Vous n'avez eu de cesse de nous expliquer que ce projet était réalisé en concertation avec toutes les personnes, tous les personnels de l'école. Or, nous constatons que ce n'est pas le cas, et peut-être qu'aujourd'hui, au gré des coups de boutoir que la droite s'échine à infliger au dialogue social, le mot "concertation" a perdu de son sens. Il semble bien souvent qu'il y ait une confusion entre concertation et information. Vous avez fait de nombreuses réunions, on ne peut pas le nier. En revanche, on peut remarquer que ces réunions n'ont pas suffi à convaincre les personnels. Il semble donc qu'il s'agisse plus de réunions d'information que de concertation. La preuve, aucune organisation syndicale n'a voté pour le changement de statut, ni au Comité technique de la DEVE, ni au Comité technique central. Elles se sont soit abstenues, soit elles ont voté contre. Avouez que, face à un tel camouflet, on a du mal à croire à une concertation. D'ailleurs, les personnels sont en souffrance au sein de l'école, c'est un vaisseau sans pilote. La directrice qui devait mener à bien la transition vers le changement, est absente.
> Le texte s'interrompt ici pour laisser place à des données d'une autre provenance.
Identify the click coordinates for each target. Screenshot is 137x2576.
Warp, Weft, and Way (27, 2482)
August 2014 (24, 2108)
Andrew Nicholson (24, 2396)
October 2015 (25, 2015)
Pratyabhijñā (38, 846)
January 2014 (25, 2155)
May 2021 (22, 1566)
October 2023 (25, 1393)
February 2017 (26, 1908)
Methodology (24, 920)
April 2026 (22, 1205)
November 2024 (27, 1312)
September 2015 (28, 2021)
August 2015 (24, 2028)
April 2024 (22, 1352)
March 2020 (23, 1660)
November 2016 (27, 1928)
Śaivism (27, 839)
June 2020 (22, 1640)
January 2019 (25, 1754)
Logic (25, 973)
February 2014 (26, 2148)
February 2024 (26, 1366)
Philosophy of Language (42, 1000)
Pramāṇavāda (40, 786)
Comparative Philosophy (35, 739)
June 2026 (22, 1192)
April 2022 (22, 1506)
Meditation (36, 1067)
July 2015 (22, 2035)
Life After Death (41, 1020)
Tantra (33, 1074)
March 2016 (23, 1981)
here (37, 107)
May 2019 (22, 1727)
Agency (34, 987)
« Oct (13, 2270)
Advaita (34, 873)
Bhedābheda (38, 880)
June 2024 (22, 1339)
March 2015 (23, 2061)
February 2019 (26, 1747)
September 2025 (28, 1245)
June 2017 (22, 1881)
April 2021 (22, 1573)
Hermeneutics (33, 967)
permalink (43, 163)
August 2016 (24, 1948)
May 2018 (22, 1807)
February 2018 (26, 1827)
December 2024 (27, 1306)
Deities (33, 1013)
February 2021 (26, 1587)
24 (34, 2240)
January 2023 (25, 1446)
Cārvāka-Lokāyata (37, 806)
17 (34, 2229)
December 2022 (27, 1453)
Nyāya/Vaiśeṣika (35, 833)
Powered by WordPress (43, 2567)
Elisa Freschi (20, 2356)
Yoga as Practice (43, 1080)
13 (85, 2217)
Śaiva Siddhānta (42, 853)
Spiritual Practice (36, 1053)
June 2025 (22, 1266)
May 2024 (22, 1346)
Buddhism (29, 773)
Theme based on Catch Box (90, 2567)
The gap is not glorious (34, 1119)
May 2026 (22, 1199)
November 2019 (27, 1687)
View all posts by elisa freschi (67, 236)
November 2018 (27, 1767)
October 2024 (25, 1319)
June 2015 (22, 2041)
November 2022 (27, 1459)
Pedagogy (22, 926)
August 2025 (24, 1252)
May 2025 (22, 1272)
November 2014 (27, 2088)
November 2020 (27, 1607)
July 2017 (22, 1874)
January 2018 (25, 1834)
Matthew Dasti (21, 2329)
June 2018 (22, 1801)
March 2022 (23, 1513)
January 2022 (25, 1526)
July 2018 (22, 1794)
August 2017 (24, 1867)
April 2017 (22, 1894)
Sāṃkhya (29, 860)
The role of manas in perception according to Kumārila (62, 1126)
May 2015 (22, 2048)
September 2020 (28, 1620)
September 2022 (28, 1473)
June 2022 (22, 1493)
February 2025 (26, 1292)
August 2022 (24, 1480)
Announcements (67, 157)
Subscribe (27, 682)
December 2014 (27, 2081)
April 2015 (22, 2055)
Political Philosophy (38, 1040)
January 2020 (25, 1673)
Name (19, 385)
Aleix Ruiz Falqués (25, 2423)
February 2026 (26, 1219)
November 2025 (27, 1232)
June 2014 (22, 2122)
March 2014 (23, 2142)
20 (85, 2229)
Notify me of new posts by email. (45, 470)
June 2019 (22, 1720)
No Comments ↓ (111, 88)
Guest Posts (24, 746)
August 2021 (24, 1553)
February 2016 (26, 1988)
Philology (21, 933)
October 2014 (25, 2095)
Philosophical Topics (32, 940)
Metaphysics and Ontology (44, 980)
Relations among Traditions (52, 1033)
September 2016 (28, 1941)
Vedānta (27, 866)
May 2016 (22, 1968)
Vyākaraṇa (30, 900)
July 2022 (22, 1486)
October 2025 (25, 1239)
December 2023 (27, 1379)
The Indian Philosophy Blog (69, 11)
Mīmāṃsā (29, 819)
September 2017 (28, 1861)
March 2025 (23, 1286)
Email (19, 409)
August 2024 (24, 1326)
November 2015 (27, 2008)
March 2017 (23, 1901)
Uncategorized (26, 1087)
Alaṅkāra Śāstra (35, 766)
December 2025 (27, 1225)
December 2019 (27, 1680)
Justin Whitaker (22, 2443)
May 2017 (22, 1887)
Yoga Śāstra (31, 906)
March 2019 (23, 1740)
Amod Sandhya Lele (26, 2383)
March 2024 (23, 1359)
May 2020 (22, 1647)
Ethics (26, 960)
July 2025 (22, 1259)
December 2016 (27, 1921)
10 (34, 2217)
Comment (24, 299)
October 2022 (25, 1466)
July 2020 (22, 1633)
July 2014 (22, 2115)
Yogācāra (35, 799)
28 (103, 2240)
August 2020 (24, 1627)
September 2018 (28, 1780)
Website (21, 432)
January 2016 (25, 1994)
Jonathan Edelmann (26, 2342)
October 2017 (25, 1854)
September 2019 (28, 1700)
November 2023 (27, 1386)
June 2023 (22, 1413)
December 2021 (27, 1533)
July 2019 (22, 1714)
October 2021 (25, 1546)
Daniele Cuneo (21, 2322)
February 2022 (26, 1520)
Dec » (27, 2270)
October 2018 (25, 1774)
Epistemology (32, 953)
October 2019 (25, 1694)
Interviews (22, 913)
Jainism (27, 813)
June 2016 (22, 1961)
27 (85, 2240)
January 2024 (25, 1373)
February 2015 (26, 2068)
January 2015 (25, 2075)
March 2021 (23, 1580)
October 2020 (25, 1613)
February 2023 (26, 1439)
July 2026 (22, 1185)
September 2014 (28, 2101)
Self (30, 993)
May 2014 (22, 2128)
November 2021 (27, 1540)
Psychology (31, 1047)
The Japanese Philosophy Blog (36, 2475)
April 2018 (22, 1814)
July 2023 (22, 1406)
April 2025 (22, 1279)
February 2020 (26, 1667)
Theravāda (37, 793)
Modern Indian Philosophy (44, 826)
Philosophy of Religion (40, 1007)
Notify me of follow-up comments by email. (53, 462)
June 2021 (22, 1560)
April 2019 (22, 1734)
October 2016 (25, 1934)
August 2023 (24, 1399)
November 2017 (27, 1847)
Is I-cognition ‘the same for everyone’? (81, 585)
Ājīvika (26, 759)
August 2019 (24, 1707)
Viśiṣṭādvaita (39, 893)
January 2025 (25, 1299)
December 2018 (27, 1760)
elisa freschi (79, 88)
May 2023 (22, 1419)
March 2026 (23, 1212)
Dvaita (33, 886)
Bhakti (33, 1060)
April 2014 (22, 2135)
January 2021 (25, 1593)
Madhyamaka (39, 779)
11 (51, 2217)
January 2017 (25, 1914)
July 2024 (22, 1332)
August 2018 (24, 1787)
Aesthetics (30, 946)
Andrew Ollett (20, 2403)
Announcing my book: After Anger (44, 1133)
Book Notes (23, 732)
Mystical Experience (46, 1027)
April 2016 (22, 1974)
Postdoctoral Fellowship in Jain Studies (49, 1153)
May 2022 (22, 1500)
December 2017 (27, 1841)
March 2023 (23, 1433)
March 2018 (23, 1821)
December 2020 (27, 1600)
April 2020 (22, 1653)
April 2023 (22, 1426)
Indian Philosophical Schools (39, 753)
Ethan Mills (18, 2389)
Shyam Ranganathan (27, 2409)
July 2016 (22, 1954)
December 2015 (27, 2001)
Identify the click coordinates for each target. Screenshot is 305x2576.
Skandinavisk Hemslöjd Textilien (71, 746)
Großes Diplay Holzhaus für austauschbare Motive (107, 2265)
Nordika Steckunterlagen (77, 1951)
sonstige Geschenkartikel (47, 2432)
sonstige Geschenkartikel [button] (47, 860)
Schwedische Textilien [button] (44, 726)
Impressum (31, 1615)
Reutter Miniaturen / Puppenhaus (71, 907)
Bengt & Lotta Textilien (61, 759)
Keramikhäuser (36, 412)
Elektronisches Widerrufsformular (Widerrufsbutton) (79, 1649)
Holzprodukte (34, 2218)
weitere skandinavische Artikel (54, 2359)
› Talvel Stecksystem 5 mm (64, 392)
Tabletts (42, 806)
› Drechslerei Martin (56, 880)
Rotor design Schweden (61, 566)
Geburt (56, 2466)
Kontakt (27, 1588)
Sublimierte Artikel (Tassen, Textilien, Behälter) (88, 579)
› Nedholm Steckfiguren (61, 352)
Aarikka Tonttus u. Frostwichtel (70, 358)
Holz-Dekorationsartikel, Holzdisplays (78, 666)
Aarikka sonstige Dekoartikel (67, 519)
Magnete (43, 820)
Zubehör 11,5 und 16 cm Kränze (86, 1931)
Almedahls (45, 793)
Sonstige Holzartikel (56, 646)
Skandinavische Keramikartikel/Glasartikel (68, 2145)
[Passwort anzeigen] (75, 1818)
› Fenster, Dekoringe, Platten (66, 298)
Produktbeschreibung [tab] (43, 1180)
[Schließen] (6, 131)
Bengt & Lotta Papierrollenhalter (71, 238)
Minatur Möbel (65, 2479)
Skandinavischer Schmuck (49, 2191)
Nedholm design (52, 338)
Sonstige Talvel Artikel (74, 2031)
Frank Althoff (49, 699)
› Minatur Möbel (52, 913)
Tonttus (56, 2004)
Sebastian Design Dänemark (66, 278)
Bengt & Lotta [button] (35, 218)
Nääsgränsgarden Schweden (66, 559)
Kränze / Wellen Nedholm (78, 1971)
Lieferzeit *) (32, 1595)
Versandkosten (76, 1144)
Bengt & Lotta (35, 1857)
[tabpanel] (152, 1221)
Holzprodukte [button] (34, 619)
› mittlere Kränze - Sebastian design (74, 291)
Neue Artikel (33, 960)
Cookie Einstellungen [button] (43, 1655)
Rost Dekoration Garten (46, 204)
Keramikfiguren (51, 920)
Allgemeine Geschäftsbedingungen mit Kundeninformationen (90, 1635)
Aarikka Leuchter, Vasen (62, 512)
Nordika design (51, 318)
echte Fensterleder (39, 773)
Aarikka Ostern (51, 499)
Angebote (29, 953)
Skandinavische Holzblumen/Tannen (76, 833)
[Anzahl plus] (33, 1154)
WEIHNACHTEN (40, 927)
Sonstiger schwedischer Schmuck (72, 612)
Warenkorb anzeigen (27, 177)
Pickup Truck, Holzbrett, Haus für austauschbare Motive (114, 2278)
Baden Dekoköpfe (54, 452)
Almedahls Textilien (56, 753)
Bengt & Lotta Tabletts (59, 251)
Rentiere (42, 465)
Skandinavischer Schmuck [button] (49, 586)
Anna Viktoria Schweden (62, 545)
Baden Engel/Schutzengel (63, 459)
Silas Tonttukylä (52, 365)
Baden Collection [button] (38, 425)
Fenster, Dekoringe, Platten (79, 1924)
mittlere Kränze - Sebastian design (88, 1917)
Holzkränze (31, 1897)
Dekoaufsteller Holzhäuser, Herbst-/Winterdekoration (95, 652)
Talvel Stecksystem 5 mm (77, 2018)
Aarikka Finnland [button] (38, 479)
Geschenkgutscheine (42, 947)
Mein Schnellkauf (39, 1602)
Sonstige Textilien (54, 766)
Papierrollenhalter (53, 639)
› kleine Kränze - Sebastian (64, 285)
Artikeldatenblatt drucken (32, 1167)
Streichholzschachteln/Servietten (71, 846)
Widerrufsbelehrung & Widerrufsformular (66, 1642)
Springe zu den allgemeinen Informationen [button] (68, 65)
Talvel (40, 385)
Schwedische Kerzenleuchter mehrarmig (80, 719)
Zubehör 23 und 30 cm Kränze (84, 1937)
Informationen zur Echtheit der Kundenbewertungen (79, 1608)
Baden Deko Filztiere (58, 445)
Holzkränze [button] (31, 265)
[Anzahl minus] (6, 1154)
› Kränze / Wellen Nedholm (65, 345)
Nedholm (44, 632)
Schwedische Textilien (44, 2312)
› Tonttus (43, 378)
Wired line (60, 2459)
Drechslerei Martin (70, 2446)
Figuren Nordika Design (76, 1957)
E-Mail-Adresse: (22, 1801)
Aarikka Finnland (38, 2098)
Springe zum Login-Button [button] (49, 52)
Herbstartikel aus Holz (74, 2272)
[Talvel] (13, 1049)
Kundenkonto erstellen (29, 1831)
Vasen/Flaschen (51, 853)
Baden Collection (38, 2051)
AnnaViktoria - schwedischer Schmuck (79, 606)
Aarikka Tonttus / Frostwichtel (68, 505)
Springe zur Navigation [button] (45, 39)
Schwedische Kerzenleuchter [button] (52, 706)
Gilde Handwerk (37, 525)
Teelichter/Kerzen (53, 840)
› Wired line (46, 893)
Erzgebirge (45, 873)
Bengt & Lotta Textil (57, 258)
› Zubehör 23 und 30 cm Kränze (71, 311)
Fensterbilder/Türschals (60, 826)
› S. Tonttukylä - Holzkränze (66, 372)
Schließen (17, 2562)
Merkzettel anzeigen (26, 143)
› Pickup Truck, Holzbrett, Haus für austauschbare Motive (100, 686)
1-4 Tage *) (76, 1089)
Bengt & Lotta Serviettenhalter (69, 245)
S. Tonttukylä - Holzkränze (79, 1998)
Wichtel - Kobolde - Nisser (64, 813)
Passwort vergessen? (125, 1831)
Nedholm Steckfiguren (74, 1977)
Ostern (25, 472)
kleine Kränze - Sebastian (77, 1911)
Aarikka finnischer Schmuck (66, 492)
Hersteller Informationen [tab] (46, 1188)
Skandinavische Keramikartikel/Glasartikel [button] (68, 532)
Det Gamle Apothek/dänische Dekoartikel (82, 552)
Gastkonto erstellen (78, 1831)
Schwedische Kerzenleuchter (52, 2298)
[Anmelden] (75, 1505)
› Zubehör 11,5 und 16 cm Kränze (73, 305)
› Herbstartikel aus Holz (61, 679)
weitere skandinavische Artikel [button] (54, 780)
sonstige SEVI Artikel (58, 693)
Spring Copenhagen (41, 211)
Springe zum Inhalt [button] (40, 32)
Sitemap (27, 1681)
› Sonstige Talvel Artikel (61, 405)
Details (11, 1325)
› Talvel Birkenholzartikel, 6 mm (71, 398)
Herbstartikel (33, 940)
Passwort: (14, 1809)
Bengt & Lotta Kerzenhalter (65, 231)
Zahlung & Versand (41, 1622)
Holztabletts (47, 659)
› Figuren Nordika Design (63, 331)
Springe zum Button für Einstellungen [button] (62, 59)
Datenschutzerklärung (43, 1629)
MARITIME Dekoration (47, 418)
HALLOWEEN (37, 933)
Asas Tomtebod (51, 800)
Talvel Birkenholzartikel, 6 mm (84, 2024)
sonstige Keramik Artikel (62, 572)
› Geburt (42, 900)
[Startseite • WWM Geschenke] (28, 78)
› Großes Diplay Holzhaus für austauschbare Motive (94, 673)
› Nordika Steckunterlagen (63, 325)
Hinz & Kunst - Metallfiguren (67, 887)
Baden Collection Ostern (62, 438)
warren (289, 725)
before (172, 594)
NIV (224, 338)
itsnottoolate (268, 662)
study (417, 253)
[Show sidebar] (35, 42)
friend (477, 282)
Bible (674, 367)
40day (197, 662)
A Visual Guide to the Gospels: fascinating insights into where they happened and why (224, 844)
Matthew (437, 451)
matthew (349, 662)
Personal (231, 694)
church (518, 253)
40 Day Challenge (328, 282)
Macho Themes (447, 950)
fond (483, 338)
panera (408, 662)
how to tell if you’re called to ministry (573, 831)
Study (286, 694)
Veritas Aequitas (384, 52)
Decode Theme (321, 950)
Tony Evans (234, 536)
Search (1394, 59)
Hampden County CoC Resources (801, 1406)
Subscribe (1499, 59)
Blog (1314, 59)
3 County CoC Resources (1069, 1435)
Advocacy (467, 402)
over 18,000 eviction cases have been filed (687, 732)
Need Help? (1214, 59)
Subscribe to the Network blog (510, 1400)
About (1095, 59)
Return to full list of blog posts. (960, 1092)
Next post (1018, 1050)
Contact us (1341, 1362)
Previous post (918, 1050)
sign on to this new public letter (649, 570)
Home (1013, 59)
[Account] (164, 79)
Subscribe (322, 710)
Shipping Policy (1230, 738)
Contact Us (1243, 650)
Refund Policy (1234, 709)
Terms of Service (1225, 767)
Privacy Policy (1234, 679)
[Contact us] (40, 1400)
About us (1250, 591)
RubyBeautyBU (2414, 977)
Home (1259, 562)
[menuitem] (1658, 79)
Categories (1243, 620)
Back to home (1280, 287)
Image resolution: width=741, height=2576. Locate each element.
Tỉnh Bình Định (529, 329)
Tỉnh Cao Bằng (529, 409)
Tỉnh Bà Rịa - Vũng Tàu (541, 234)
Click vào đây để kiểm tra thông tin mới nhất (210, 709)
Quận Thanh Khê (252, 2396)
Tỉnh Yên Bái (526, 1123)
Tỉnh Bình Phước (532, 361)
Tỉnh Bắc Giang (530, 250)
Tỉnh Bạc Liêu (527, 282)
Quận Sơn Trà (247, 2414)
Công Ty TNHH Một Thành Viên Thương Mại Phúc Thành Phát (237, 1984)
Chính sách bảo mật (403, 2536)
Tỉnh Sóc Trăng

Je termine pour vous dire que vous n'aurez pas réussi à nous convaincre sur le projet de changement de statut. Une semaine avant le vote, le projet de délibération est complémenté par un amendement de 5 pages qui se dit technique, mais qui modifie substantiellement le projet de délibération. Nous y voyons un nouveau signe de précipitation dans ce changement de statut.

Je voudrais terminer et conclure en lisant le dernier considérant de mon v?u, qui était l'une des préconisations du rapport de l'Inspection générale de 2007-2008, c'est la 7e recommandation : "Si les rapporteurs n'ont pas fait du changement de statut leur préconisation principale, c'est qu'ils considèrent en effet que cette question, certes importante, est seconde par rapport à la réhabilitation des bâtiments et la mise en ?uvre d'un projet pédagogique cohérent". Nous vous proposons de commencer par la réhabilitation des bâtiments avec un budget dédié et un projet pédagogique cohérent avant le changement de statut.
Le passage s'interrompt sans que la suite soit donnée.